» About this exercise:
Which lines of the records contain "timestamp"? Collect every one of them.

» Data for the task:
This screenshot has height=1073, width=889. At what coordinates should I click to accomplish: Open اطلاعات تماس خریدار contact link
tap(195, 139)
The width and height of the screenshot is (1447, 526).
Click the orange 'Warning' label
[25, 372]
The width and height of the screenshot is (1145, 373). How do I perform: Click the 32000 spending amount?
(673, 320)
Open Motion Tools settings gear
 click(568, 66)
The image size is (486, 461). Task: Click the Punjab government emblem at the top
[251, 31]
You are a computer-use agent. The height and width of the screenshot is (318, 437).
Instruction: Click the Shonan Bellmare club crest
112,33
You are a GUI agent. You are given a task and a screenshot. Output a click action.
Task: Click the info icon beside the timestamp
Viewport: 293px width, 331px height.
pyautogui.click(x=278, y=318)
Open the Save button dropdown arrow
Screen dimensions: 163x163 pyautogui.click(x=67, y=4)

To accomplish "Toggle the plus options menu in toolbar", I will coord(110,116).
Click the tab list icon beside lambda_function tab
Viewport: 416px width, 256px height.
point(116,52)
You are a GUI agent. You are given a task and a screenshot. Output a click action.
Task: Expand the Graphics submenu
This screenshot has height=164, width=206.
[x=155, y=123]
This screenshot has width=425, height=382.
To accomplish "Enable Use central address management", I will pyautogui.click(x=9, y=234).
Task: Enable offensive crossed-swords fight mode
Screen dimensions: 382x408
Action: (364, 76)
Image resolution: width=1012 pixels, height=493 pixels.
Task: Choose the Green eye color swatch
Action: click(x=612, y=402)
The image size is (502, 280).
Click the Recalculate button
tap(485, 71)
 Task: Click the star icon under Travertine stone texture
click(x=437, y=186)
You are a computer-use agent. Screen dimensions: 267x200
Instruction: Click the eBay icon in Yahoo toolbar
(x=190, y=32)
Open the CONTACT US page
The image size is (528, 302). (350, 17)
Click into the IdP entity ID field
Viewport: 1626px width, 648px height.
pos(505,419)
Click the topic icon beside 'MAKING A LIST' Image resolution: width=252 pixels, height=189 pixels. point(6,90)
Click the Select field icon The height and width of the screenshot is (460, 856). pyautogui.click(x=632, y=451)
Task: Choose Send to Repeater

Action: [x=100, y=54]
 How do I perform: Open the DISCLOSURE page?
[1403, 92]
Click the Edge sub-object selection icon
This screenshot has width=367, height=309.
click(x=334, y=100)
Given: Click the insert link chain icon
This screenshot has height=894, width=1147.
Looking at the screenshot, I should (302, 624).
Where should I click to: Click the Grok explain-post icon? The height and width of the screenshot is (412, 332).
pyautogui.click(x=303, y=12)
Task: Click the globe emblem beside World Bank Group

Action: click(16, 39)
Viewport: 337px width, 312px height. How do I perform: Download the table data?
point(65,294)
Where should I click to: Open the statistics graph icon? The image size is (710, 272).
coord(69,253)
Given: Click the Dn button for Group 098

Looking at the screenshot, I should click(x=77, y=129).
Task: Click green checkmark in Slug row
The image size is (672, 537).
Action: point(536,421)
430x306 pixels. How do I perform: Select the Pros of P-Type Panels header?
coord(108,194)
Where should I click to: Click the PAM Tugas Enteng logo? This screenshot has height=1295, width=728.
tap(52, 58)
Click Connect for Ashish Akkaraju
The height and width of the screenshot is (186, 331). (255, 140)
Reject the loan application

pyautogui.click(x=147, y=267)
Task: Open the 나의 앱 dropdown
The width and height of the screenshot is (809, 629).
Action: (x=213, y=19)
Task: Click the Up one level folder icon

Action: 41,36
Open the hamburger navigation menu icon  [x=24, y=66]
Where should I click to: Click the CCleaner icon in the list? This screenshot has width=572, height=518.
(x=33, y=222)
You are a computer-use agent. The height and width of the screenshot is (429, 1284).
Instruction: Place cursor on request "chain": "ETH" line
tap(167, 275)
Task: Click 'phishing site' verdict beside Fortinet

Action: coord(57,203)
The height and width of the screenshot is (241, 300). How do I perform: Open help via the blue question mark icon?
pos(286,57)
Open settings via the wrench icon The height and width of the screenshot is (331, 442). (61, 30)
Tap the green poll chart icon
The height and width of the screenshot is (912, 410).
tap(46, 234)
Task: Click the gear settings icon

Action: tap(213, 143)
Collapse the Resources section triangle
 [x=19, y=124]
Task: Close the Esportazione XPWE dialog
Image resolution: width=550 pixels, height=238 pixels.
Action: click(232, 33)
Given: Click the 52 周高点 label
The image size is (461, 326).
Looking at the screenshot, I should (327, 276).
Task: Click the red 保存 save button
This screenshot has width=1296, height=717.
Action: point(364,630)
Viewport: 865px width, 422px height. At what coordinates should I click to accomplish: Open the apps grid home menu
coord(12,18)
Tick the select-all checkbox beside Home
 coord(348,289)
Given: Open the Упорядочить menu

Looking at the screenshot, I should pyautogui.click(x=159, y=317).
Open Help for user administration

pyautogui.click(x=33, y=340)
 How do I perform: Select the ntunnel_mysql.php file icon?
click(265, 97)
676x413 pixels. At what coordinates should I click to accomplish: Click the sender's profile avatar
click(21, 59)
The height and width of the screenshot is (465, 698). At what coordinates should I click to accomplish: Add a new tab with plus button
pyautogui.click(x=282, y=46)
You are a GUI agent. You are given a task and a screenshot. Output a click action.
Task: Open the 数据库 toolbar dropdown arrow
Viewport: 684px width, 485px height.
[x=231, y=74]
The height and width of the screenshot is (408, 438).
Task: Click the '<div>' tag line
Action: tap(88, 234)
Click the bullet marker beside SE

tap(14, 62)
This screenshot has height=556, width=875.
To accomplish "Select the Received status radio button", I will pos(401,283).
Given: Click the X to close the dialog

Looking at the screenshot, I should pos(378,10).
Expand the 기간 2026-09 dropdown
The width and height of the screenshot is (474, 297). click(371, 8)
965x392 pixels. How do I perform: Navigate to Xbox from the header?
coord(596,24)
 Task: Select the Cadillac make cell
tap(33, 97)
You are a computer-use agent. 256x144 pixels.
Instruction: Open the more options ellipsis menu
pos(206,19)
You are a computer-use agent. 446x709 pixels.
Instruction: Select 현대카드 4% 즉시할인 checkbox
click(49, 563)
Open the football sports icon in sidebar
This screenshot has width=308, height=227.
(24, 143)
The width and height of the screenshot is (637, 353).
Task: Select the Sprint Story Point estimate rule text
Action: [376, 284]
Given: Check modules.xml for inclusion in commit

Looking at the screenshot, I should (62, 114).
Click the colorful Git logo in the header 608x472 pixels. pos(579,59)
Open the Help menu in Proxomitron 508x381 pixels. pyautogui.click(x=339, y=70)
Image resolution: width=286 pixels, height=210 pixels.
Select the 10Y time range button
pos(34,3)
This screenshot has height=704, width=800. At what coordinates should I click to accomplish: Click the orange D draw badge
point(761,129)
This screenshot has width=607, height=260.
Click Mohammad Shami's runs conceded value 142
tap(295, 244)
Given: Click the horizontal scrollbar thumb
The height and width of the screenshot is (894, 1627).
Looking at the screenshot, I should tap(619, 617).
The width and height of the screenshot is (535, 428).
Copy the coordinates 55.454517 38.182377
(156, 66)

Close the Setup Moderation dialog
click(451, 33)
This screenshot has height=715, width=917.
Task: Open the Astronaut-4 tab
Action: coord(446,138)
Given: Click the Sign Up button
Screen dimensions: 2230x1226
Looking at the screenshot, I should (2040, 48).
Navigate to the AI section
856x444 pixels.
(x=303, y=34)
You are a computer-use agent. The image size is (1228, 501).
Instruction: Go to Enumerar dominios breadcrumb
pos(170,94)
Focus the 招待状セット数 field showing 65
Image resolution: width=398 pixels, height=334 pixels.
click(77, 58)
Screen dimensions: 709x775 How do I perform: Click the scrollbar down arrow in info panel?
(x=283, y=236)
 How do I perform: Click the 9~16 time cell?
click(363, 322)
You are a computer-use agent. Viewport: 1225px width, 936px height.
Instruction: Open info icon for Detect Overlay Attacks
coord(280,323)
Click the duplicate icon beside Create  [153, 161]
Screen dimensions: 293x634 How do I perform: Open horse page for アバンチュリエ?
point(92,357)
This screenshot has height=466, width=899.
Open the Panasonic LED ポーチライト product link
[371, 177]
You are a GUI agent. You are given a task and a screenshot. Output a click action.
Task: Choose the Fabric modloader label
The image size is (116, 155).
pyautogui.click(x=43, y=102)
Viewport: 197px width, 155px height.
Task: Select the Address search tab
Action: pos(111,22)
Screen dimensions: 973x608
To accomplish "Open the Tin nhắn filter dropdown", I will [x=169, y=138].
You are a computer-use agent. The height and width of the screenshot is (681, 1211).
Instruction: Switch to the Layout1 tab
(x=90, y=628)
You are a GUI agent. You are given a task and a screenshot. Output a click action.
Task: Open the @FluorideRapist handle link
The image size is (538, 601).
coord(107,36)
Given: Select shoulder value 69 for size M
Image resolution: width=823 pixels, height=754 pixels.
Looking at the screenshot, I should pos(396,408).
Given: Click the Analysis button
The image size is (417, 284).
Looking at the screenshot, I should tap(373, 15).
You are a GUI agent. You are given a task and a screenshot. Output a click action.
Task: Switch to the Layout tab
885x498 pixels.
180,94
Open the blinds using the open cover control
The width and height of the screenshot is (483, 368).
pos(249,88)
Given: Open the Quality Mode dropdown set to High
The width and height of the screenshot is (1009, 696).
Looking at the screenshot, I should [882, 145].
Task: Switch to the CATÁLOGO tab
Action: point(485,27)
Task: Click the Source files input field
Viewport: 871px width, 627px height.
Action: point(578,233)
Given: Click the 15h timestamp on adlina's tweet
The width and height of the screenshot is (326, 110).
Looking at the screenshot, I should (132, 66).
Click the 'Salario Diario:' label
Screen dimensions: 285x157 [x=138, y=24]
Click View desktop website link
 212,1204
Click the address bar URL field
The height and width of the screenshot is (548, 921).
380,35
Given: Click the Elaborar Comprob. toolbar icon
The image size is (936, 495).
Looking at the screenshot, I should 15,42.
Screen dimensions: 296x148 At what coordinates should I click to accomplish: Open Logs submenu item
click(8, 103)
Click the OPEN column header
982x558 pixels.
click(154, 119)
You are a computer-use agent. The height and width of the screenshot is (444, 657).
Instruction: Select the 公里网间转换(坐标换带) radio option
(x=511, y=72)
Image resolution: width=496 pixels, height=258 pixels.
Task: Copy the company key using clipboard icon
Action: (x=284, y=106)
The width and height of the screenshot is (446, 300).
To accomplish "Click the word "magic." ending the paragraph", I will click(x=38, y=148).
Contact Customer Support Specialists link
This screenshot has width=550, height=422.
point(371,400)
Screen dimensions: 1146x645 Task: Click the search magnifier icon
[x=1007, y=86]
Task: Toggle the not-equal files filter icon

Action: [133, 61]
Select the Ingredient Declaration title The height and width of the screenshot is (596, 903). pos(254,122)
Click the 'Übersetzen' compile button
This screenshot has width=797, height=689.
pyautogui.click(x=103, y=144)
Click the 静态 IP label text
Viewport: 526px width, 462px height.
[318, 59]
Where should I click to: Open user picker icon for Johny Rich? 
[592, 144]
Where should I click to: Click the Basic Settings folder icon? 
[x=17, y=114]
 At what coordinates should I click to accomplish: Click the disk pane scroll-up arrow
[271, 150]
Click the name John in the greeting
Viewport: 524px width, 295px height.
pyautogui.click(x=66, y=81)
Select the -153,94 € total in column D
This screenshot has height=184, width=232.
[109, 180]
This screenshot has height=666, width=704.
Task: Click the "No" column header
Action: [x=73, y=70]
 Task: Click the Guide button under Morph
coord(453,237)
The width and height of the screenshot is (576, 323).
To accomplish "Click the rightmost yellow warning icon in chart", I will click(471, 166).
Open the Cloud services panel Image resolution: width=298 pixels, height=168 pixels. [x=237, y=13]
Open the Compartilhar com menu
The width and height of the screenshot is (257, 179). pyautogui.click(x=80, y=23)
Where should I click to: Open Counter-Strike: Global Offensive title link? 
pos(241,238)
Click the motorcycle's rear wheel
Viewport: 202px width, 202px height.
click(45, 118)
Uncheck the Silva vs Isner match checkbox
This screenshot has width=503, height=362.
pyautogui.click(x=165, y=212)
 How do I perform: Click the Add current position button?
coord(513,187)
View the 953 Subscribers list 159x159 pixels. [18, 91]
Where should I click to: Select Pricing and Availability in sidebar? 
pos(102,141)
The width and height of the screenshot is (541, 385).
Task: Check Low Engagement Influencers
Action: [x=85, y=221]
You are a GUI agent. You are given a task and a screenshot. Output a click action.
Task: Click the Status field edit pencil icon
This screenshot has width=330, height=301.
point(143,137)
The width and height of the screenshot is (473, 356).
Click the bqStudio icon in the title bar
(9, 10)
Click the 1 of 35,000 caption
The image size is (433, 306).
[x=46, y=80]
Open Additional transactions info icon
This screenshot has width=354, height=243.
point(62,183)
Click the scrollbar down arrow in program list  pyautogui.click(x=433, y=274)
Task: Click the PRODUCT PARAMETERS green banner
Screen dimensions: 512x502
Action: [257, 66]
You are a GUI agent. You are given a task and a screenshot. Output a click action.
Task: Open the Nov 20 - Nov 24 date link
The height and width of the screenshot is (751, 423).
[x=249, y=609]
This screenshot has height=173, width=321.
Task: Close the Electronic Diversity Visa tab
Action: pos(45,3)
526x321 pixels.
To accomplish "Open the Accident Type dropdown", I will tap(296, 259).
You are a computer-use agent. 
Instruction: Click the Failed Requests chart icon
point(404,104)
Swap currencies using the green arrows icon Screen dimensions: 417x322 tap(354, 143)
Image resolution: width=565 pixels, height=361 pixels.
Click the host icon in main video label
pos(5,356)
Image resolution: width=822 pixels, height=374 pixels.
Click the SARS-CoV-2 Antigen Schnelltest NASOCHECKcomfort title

» Solution for this exercise:
Task: Click the info icon beside the timestamp
Given: Click the 15h timestamp on adlina's tweet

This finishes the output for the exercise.